Beytül malı soyanlar…
Beytül malı soyanlar…
ALİ SANDIKÇIOĞLU
“Beytü’l-Mal İslam devletinin hazinesi, devletin maliye işleri ile igilenen kurum
Beyt, arapçada ‘ev’ anlamında olup, Beytü’l mal ‘mal evi, hazine’ demektir.
İslam da devlet hazinesi ve maliye dairesine büytül mal adı verilmiştir.
Beytü’lmal tabiri ile hem devletin maliye işlerinin idare edildiği bina, hem de devlet hazinesi kast edilir.
Beytü’l mal İslam devletinin hazinesidir. Bu tabir ilk zamanlarda sadece soyut bir kavram iken, Hz. Ömer (ra)’in hilafeti zamanında daha belirgin bir duruma kavuşturulmuştur.”(Alıntı)
Dini celili İslam kamu malına zarar vermeyi, beytü’lmale el uzatmayı çok büyük günah olarak kabul eder.
Özellikle son günlerde ülkemizin gündemini meşgul eden bazı belediyelerde yapılan yolsuzluklar, kamu malına verilen zararlar ile sarsılmaktadır.
Üzülerek ifade edelim ki;
Ülkenin birçok belediyesinden yolsuzluk, hırsızlık, rüşvet ve irtikap, beytül’mal’e el uzatma haberlerini TV’ erden takip ediyoruz..
Elbette biz şu an için kimseyi suçlu olarak ilan edecek değiliz. Ülkemiz bir hukuk ülkesidir. Hakimi var, savcısı var. İşleyen bir adalet sistemi var. Bekleyip onların kamu adına verecekleri kararları hep birlikte göreceğiz.
İslam’da en büyük hainliklerin başında gelen devlet malına “Beytülmale” el uzatıp hırsızlık yapıp, milletin parasını çalmaktır.
Hırsızlar her zaman ve her devirde tabir caiz ise lanetlenmiş, en yakını tarafından bile sahip çıkılmamıştır. Cemiyette hırsızları tasvip eden veya onları savunan haddi zatında hırsızlığa ortak olmuş gibidirler.
Mevlana şöyle der: “Emir sahibi yönetici hainlik ederse çevresindekiler de hainlik eder. Vay onların haline…

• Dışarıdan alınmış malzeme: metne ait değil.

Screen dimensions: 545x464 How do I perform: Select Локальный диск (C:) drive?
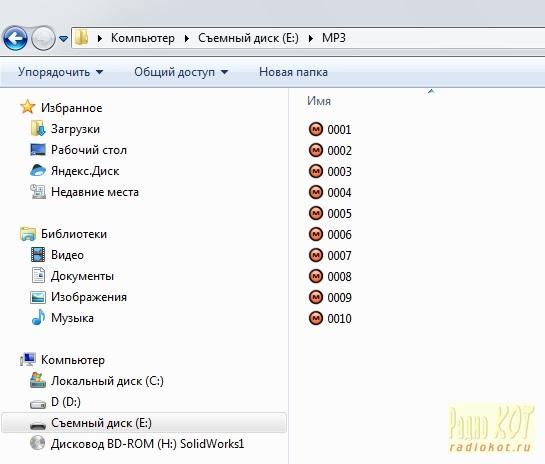click(107, 381)
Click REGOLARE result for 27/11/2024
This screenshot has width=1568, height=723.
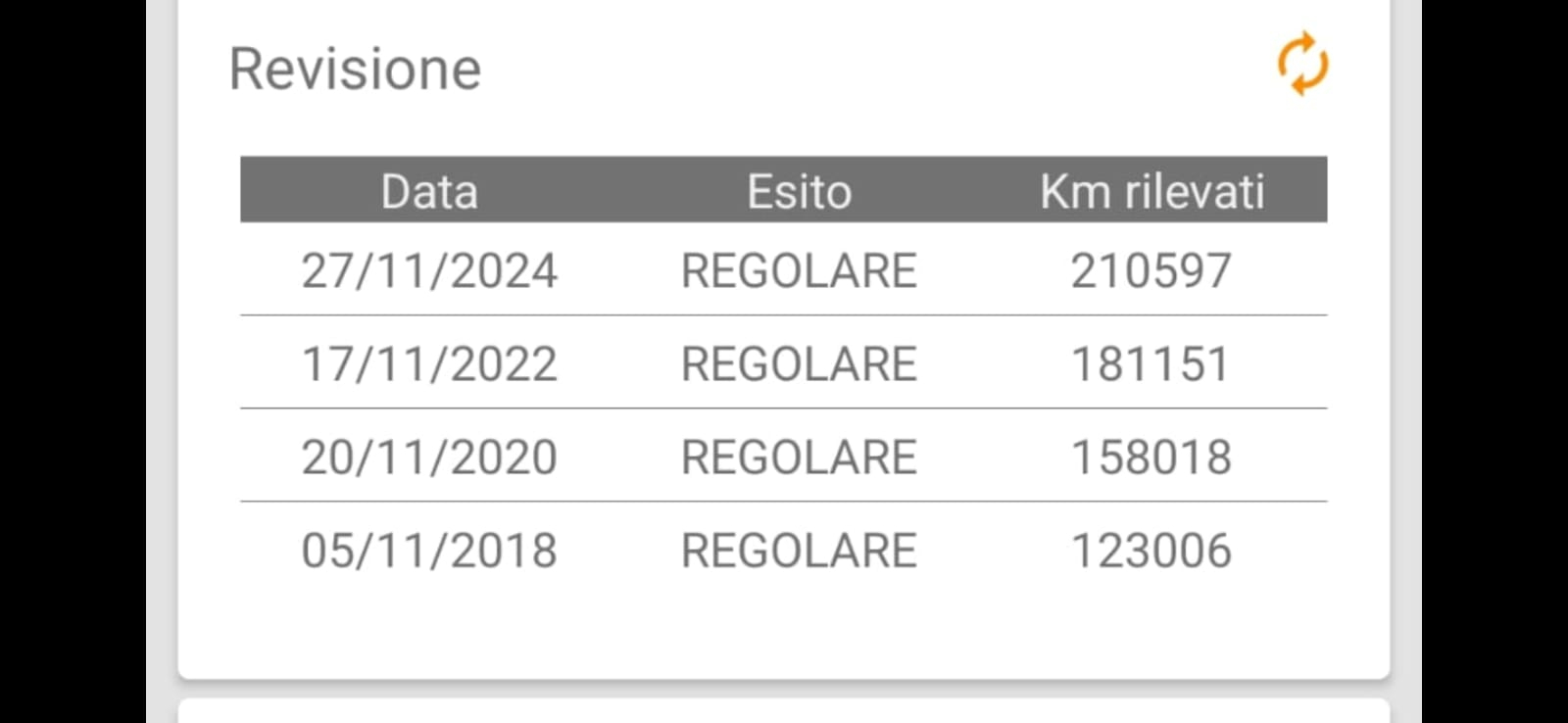coord(799,271)
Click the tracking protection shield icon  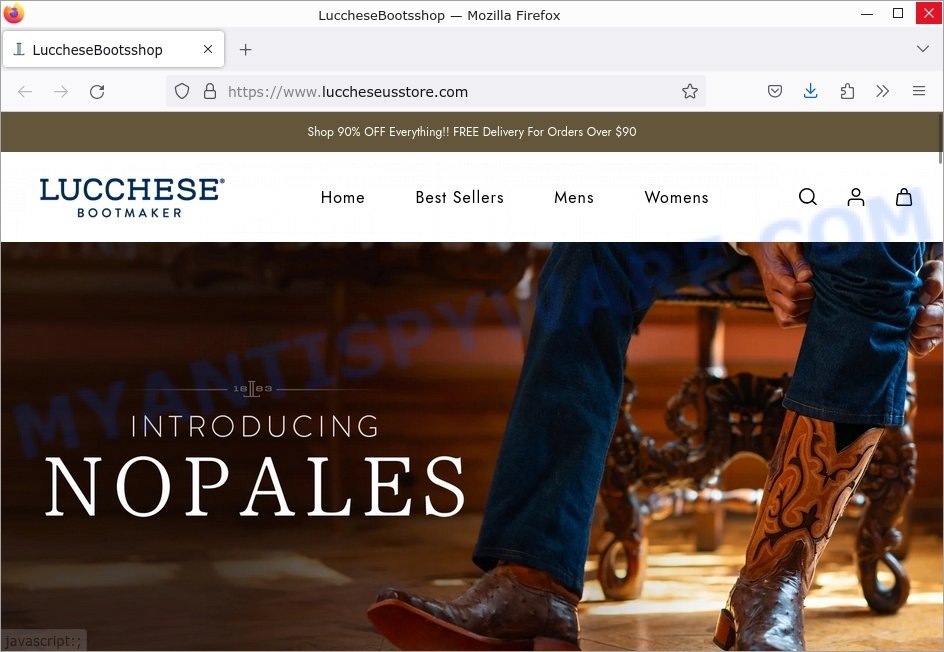click(x=182, y=92)
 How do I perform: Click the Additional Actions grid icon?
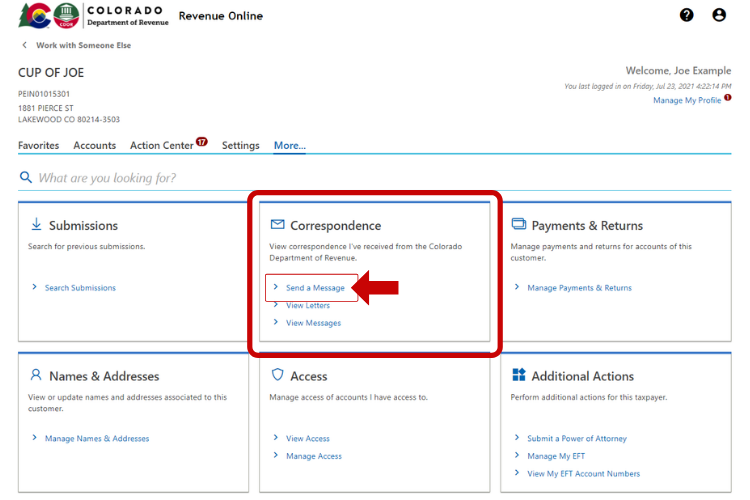[519, 375]
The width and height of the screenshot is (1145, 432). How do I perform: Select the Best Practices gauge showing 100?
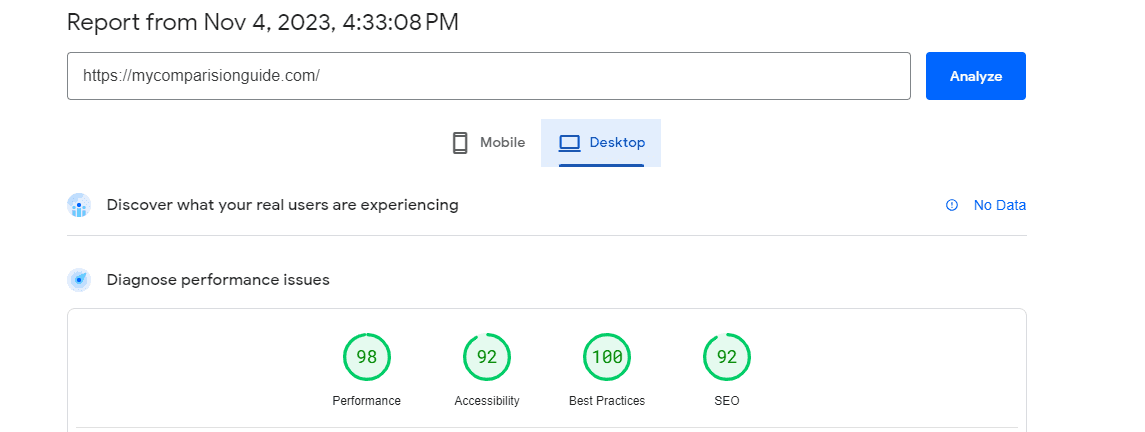607,357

Vay onların haline…” (Zamanımızda bunca şehit çocugunun, fakir fukaranın haklarına el uzatan alçakların gerçekten vay hallerine!..)
Hz. Ömer (ra)’dan şöyle bir hadisi şerif rivayet edilmektedir: “Hayber vakasının vuku bulduğu gün Resulullah (sas)’in ashabından birkaç kişi gelerek, “Filan şehit, filan şehittir!” dediler.
Nihayet bir kişinin yanına vararak bu da şehittir dediler bunun üzerine Resulullah (sas):
“Hayır! Ben onu aşırdığı bir hırka yahut yağmurluktan dolayı cehennemde gördüm” buyurdu.(Müslm iman 182)
Abdullah bin Amr ibni As (ra)’ın şöyle dediği rivayet edilmiştir:
“Resulullah (sas)’in seferde eşyasına bakan Kirkire adında biri vardı, günün birinde öldü. Resullahha (sas) onun için: “Bu adam cehennemliktir!” buyurdu.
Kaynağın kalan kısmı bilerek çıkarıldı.